Dendritic nanoparticle self-assembly from drying a sessile nanofluid droplet

• Published in: Physical chemistry chemical physics : PCCP Vol. 23; no. 29; pp. 15774 - 15783
• Main Authors: Ren, Junheng, Crivoi, Alexandru, Duan, Fei
• Format: Journal Article
• Language: English
• Published: Cambridge Royal Society of Chemistry 28.07.2021
• Subjects: Colloiding; Dendritic structure; Droplets; Drying; Liquid phases; Nanofluids; Nanoparticles; Particle deposition; Qualitative analysis; Self-assembly; Simulation; Substrates
• ISSN: 1463-9076; 1463-9084
• DOI: 10.1039/d1cp01181b

The pattern formation left by a drying nanofluid droplet is related to the evaporation induced particle self-assembly.
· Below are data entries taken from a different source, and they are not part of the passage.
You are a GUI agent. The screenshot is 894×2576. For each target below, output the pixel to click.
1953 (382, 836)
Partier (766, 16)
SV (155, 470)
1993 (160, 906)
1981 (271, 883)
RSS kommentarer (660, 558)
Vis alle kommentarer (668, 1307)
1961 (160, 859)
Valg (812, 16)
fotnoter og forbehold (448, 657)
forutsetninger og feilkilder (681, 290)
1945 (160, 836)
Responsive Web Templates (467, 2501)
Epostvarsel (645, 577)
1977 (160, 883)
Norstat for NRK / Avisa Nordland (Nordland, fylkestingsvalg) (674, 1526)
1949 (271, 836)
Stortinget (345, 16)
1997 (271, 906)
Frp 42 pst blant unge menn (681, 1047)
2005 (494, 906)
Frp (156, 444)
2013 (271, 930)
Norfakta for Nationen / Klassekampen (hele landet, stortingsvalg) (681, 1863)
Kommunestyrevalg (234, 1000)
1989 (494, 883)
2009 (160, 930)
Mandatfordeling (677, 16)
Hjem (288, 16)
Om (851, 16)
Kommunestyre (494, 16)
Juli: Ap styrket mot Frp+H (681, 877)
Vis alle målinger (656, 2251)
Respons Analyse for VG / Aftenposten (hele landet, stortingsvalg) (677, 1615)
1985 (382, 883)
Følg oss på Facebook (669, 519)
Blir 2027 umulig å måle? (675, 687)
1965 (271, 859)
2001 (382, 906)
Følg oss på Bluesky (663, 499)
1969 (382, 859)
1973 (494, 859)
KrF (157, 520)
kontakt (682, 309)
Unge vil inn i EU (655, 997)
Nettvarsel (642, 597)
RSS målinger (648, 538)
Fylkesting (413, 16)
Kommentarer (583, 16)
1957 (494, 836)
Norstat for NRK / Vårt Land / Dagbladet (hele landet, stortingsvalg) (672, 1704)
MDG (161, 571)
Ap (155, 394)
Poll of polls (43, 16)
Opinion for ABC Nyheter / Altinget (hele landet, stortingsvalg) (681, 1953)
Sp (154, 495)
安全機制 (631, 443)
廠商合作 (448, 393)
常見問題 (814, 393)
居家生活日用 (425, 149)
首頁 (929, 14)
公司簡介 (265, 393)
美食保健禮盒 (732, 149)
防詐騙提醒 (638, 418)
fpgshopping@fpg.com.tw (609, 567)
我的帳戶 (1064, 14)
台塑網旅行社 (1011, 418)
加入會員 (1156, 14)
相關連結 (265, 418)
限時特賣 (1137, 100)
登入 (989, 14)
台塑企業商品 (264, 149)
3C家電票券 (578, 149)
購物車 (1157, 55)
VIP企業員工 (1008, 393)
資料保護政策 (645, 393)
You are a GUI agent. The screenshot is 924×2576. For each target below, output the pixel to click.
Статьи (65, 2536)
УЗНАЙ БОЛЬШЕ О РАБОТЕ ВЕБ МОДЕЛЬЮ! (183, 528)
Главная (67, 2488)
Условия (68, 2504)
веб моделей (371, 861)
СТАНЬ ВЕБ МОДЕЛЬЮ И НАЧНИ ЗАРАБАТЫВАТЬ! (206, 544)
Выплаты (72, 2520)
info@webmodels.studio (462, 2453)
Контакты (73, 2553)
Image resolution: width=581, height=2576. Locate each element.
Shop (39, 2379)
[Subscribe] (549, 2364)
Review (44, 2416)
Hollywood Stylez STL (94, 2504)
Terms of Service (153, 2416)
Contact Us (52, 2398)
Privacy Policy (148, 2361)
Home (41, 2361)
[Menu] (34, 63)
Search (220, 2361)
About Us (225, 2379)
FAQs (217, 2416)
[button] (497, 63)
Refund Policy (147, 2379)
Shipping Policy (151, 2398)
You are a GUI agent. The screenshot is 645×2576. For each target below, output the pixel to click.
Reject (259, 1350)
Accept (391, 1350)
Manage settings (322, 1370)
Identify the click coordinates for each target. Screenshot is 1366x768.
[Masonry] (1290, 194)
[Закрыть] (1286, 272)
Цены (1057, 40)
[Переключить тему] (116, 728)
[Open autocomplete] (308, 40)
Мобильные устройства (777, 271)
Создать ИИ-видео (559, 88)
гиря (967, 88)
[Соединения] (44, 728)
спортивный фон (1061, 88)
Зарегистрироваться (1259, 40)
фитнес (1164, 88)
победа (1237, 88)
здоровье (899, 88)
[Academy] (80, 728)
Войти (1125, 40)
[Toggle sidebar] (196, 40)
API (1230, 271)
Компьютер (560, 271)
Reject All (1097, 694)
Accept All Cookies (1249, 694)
The experimental results demonstrate the formation of dendritic particle deposition after the liquid phase of unpinned sessile nanofluid droplets is fully evaporated. The dried-in particle assemblies exhibit the dendritic patterns connecting the sprawling branches with a central core structure. The branched structures are formed by particles merging in the receding front. A three-dimensional lattice-gas kinetic Monte Carlo model is developed to simulate the particle self-assembling behaviour in a drying particle-laden droplet with the dewetting three-phase line. The parameter study is carried out to demonstrate the trend of the dendritic pattern formation. The various patterns are simulated by varying the chemical potentials and the interaction energies among particles, liquids, and substrates. The dendritic particle depositions are measured in three dimensions after the nanofluid droplet is completely dried. Qualitative agreement is observed between the experimental and the numerical results. Thicker branches and larger central cores are observed with an increase of particle concentrations. Dendritic particle self-assembly is found in drying a sessile nanofluid droplet experimentally and modelled with the three-dimensional kinetic Monte Carlo approach.